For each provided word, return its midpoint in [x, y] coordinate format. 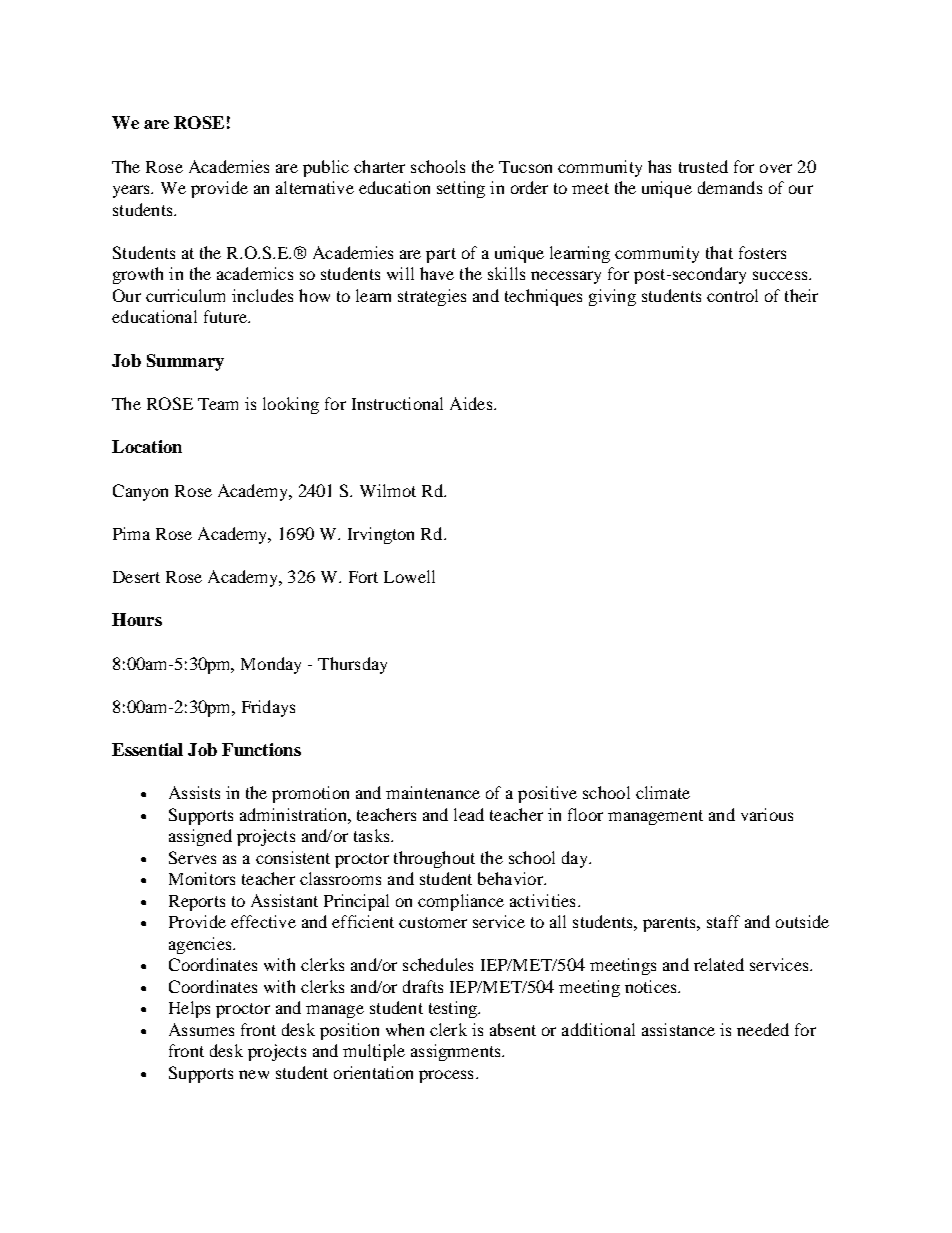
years [133, 191]
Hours [137, 619]
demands [730, 187]
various [767, 814]
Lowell [409, 576]
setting [461, 189]
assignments [457, 1052]
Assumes [201, 1029]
______________________________
Output every one of the records above line for line, unchanged, and omit the pictures.

THE RESULT:
For each provided word, return its midpoint in [x, y] coordinate format. 
years [133, 191]
Hours [137, 619]
demands [730, 187]
various [767, 814]
Lowell [409, 576]
setting [461, 189]
assignments [457, 1052]
Assumes [201, 1029]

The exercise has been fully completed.